Teknik Mesin – Tersingkir karena otomatisasi dan relokasi industri manufaktur.

Akuntansi – Banyak fungsi digantikan oleh AI dan software keuangan otomatis.

Biokimia – Peluang industri terbatas, sebagian besar pekerjaan hanya di bidang akademik.

Psikologi (S1) – Prospek karier terbatas tanpa melanjutkan pendidikan ke jenjang S2 atau S3.

Bahasa Inggris dan Humaniora – Peminat turun, lapangan kerja tak sebanding dengan jumlah lulusan.

Sosiologi dan Ilmu Sosial – Tak banyak relevansi langsung dengan kebutuhan industri modern.

Sejarah – Kenaikan gaji di pertengahan karier tergolong rendah.

Filsafat – Keterampilan berpikir kritis tinggi, tapi sulit diterjemahkan ke dunia kerja praktis.

Gelar Tak Mati, Tapi Nilainya Sedang Berubah

Meski daftar tersebut tampak pesimis, para peneliti Harvard menegaskan bahwa gelar sarjana tetap memiliki nilai penting. Hanya saja, definisi nilainya kini berubah. Dunia kerja modern membutuhkan kombinasi pengetahuan akademik dan keterampilan praktis yang bisa langsung diterapkan.

“Gelar sarjana tidak mati. Namun, definisi nilainya berubah. Yang akan bertahan adalah mereka yang menganggap pendidikan sebagai perjalanan panjang, bukan sekadar sertifikat,” tulis laporan itu.

Dengan kata lain, mahasiswa perlu menyesuaikan diri dengan pola baru pembelajaran: terus belajar, memperbarui keterampilan, dan beradaptasi dengan teknologi yang berkembang pesat.

Jurusan dengan Nilai Ekonomi Tinggi Masih Ada

Menurut laporan Student Choice 2025, beberapa jurusan masih menawarkan tingkat pengembalian investasi (return on education) yang tinggi. 
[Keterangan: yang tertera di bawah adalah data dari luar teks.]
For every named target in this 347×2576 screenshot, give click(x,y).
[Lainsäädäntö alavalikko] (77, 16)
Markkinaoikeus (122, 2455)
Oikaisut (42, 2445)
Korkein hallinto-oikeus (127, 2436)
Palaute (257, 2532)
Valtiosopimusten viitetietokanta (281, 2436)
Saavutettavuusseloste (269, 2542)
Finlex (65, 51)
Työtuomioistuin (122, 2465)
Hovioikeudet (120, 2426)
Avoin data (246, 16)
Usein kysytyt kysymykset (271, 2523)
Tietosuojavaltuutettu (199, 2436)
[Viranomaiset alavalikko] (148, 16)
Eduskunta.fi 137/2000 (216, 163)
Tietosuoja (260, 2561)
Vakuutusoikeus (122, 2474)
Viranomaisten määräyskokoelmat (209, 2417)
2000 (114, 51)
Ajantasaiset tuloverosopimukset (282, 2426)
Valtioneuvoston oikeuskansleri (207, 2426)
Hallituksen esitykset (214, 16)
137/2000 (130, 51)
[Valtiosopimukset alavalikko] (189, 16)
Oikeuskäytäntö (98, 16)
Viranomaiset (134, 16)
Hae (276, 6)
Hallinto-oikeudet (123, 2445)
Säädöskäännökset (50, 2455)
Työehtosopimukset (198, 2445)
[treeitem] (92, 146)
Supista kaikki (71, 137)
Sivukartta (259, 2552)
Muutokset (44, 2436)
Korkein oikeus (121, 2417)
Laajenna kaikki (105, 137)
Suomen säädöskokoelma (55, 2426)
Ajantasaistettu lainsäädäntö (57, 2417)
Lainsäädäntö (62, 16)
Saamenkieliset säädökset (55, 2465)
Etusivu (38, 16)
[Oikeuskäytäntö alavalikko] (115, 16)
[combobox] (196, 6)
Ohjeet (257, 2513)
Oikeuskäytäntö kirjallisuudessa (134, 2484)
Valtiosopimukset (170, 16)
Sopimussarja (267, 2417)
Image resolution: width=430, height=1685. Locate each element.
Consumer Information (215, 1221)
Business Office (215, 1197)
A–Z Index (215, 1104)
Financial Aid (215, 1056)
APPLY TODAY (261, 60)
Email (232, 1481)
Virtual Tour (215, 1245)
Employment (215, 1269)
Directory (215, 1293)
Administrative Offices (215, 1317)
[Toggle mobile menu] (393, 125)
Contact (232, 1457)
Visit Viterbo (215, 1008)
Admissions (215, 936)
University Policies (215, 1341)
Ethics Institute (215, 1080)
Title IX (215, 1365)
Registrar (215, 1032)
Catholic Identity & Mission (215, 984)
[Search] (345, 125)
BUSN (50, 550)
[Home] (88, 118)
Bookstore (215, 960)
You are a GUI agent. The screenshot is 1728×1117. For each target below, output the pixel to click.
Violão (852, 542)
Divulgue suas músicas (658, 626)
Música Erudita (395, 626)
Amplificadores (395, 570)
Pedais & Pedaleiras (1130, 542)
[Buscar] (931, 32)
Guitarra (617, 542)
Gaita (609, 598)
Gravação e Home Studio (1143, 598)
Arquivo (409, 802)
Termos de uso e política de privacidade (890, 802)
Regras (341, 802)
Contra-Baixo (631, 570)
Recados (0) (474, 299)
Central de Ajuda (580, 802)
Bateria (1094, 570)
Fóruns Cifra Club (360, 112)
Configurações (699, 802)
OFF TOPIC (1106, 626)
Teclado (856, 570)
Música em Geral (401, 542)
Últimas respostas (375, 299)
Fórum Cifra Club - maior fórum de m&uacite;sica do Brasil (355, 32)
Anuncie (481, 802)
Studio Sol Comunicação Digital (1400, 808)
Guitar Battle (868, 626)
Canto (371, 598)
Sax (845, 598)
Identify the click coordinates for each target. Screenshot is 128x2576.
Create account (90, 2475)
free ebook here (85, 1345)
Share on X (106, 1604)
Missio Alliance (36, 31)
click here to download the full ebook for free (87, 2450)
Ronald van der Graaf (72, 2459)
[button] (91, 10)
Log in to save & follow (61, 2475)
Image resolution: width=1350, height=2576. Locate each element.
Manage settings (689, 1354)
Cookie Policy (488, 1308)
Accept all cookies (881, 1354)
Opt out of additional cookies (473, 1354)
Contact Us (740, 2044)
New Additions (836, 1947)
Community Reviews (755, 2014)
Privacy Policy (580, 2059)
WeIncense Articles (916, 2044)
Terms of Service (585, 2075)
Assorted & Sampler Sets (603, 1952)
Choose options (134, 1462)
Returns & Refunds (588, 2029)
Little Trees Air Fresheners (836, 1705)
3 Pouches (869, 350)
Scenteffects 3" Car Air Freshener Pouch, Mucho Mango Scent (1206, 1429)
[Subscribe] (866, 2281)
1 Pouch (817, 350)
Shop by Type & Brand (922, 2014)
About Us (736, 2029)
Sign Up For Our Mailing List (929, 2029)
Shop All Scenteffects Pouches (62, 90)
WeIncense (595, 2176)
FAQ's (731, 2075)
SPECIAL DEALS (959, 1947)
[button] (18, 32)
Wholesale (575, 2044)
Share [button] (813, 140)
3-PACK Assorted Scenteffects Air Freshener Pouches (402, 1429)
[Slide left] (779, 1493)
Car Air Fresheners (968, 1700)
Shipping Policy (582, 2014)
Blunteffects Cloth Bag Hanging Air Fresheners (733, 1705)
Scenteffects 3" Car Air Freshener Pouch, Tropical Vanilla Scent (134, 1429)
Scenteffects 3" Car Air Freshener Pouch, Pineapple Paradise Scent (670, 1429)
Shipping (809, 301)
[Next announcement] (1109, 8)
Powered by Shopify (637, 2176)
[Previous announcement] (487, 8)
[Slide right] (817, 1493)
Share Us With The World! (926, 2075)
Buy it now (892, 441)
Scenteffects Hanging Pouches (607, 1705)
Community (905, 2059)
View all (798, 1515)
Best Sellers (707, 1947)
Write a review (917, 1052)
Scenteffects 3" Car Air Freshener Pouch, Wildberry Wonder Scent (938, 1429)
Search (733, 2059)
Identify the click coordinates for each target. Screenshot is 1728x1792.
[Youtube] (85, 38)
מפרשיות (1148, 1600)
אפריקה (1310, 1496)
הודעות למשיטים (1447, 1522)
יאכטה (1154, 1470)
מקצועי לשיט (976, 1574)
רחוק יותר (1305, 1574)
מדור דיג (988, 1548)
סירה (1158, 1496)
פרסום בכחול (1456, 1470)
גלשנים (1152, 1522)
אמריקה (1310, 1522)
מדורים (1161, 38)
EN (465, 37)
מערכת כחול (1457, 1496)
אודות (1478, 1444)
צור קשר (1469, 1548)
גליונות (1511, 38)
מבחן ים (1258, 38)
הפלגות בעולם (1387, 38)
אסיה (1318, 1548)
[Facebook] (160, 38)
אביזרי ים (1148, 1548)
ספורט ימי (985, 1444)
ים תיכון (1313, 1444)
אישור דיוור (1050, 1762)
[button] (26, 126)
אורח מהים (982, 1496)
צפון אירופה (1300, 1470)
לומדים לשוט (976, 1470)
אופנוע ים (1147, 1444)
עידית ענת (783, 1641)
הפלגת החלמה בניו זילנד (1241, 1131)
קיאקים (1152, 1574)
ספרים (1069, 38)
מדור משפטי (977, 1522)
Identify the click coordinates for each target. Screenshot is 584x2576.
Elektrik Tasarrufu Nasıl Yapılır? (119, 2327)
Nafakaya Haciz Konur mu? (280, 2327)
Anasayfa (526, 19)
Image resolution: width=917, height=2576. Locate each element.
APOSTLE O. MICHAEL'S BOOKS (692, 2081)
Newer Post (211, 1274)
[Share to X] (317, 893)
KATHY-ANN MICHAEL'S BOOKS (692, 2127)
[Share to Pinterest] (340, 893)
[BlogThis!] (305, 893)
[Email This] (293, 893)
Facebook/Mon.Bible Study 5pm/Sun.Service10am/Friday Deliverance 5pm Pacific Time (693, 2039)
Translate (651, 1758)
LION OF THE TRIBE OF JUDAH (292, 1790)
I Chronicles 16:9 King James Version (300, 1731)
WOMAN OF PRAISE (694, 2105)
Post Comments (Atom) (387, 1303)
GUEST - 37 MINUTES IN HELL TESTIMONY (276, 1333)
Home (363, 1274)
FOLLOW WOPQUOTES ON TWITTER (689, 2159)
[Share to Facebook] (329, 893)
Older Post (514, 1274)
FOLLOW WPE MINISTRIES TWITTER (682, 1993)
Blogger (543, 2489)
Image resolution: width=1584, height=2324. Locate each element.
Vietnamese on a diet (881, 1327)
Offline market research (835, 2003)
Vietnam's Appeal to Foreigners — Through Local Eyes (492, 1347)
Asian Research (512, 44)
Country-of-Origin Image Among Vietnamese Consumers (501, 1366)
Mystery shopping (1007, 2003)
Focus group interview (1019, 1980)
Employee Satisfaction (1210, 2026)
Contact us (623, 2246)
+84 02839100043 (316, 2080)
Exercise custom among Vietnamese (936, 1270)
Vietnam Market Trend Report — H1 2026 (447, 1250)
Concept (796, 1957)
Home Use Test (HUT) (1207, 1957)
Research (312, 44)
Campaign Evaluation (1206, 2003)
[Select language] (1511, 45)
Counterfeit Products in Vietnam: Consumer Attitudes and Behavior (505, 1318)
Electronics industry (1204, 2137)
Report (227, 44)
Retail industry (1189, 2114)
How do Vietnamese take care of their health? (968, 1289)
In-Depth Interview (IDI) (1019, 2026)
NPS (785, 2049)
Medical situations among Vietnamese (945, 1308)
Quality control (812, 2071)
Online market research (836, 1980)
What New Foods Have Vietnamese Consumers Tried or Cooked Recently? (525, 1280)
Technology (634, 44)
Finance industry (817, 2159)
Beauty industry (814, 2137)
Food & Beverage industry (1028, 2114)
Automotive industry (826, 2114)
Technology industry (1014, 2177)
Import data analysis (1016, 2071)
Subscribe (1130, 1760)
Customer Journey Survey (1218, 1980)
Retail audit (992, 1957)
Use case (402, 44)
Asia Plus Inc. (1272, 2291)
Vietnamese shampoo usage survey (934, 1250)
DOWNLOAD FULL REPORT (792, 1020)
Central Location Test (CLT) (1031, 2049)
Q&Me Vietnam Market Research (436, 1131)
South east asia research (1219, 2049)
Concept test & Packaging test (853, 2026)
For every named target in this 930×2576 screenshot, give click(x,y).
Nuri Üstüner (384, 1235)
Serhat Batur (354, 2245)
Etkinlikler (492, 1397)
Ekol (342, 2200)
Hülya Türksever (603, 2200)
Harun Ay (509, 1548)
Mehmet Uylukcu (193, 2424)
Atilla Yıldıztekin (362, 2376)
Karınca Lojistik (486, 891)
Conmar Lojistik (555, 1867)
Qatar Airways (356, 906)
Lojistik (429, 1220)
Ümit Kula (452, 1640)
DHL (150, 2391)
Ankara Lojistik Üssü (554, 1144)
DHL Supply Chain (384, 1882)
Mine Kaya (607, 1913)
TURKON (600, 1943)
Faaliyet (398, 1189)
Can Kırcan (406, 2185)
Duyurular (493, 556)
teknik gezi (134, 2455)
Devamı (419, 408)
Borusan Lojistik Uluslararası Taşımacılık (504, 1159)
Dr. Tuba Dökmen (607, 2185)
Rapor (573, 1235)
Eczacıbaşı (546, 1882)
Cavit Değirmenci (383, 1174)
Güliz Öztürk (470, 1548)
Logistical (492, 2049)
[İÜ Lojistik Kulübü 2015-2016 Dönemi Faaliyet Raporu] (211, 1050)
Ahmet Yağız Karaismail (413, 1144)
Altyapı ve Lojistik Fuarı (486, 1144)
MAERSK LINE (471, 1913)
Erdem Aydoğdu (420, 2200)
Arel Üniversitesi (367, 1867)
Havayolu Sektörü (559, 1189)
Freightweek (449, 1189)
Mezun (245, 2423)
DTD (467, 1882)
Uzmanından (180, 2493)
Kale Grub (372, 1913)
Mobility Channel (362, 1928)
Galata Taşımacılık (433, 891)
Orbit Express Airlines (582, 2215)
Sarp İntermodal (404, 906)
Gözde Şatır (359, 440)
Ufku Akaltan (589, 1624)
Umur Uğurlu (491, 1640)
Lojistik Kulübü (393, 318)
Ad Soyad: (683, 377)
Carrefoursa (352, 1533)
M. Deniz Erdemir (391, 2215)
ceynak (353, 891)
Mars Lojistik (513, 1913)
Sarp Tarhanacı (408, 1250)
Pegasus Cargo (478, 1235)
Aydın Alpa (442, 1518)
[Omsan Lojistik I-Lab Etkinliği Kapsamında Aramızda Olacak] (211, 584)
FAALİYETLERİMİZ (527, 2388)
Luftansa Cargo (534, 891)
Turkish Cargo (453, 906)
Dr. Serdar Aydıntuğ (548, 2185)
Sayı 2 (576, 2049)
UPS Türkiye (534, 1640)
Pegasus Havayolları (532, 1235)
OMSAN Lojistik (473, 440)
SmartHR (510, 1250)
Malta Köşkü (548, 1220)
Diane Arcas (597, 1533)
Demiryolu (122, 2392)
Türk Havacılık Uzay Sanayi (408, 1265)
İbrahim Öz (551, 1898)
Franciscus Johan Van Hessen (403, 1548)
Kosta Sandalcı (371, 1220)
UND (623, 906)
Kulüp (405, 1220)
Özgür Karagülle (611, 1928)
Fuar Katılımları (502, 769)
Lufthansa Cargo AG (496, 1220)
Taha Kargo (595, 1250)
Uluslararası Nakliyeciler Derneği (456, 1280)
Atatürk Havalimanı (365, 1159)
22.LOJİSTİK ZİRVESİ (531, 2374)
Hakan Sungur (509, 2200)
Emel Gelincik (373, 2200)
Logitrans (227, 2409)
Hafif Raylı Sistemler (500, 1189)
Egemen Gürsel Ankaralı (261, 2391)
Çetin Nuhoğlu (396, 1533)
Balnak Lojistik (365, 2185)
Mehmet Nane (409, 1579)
Bidang seperti keperawatan, teknik, dan ilmu komputer masih menjanjikan asalkan lulusan terus memperbarui keterampilannya agar relevan dengan perubahan industri.

Lulusan yang menggabungkan keahlian teknis dan soft skill seperti empati, kreativitas, serta kepemimpinan akan lebih mudah bertahan dalam dunia kerja yang semakin kompetitif.

Masa Depan Pendidikan: Adaptasi, Bukan Sekadar Gelar

Riset ini memberikan pesan penting bagi dunia pendidikan tinggi: masa depan pendidikan bukan tentang gelar tunggal, melainkan pembelajaran berkelanjutan. 

Perguruan tinggi diharapkan tak hanya mencetak lulusan berijazah, tetapi juga membentuk pribadi yang fleksibel, berpikir kritis, dan mampu berinovasi.

Dalam dunia kerja yang bergerak cepat, lulusan yang bisa beradaptasi dan menggabungkan berbagai disiplin ilmu akan menjadi aset paling berharga. Gelar hanyalah awal dari perjalanan panjang menuju kesuksesan.

Kesimpulan: Gelar Bukan Tujuan, Tapi Titik Awal

Temuan Harvard menegaskan bahwa masa depan karier tidak ditentukan oleh jurusan semata, melainkan oleh kemampuan seseorang dalam membaca perubahan dan memperbarui diri.

Bagi mahasiswa masa kini, kecerdasan adaptif dan semangat belajar berkelanjutan menjadi kunci untuk tetap relevan di tengah disrupsi teknologi. Dunia kerja telah berubah, dan hanya mereka yang mau terus belajar yang akan bertahan.